Extracted records:
- - -

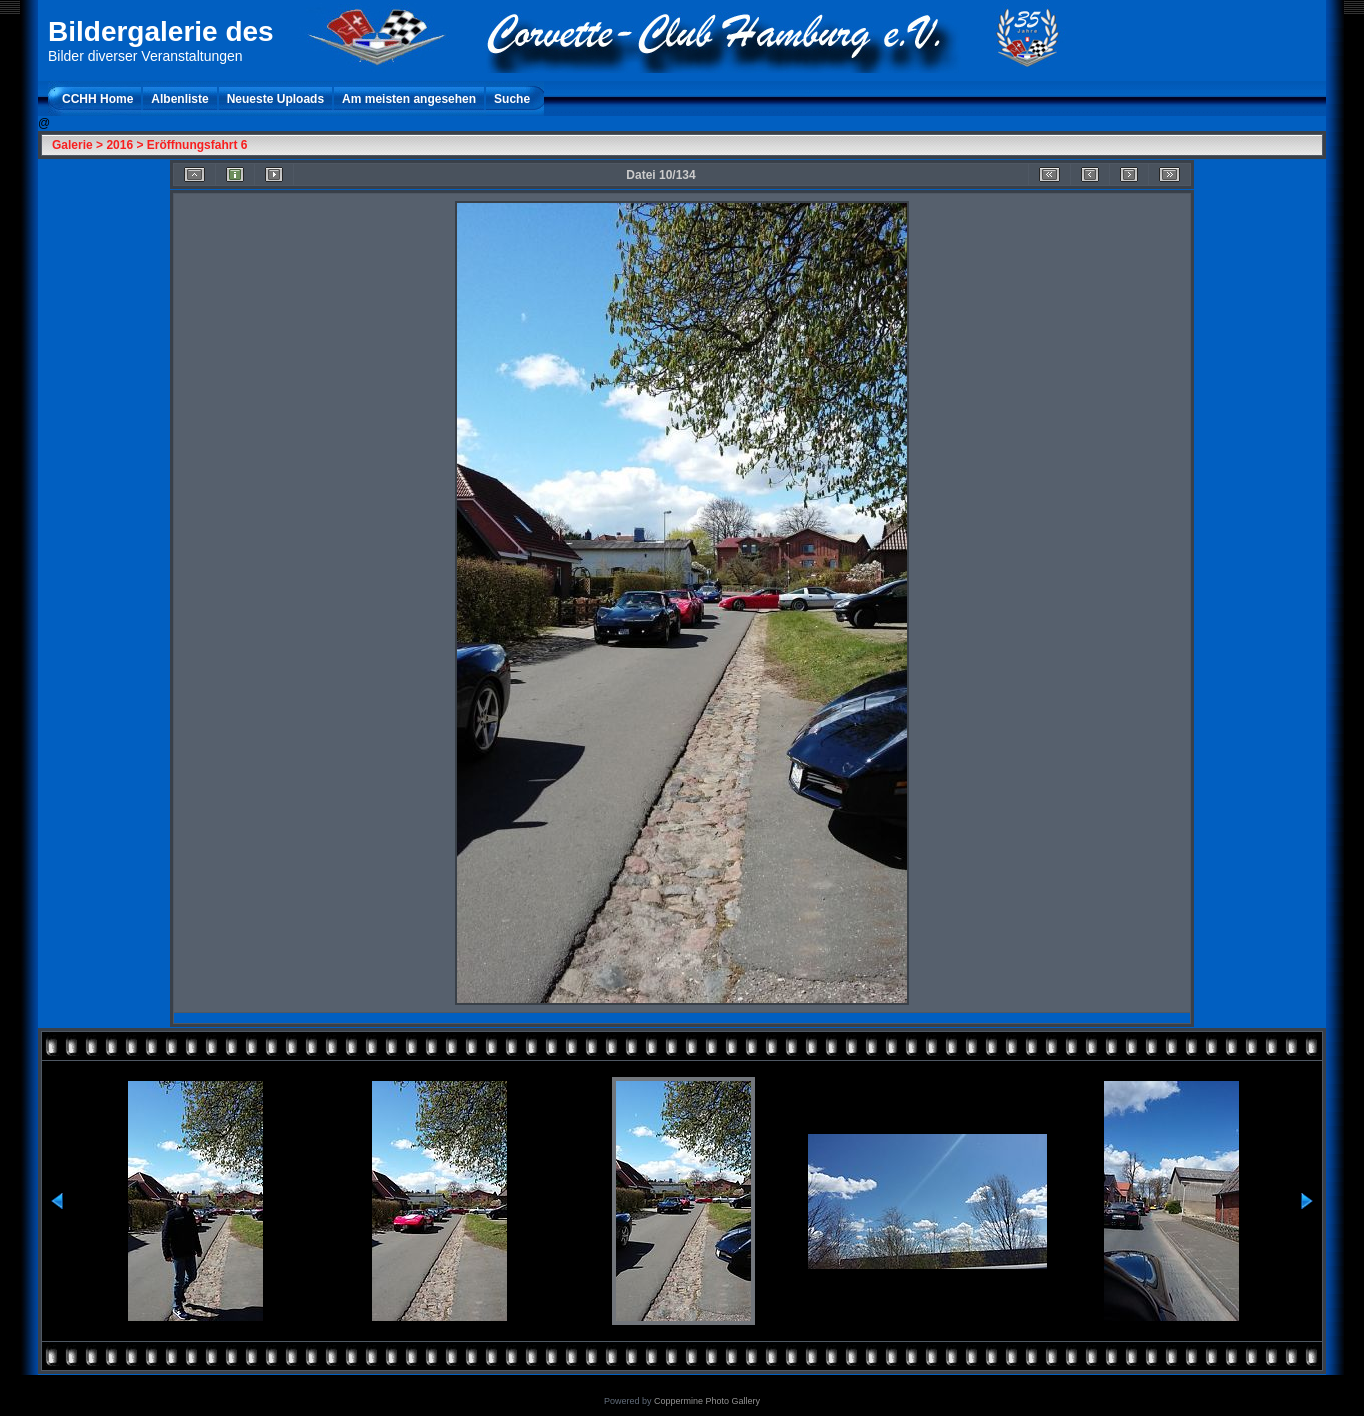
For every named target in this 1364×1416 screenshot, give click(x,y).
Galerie (72, 145)
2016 (119, 145)
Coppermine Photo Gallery (707, 1401)
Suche (512, 99)
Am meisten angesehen (409, 99)
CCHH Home (97, 99)
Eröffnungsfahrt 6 (197, 145)
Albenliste (179, 99)
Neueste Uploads (275, 99)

- - -

What you have to do: Arrange the lines of these items as a Markdown table with the columns Row and Line, numbering the rows and skipping blank lines. Leave the pictures out.

Worked answer:
| Row | Line |
|---|---|
| 1 | For every named target in this 1364×1416 screenshot, give click(x,y). |
| 2 | Galerie (72, 145) |
| 3 | 2016 (119, 145) |
| 4 | Coppermine Photo Gallery (707, 1401) |
| 5 | Suche (512, 99) |
| 6 | Am meisten angesehen (409, 99) |
| 7 | CCHH Home (97, 99) |
| 8 | Eröffnungsfahrt 6 (197, 145) |
| 9 | Albenliste (179, 99) |
| 10 | Neueste Uploads (275, 99) |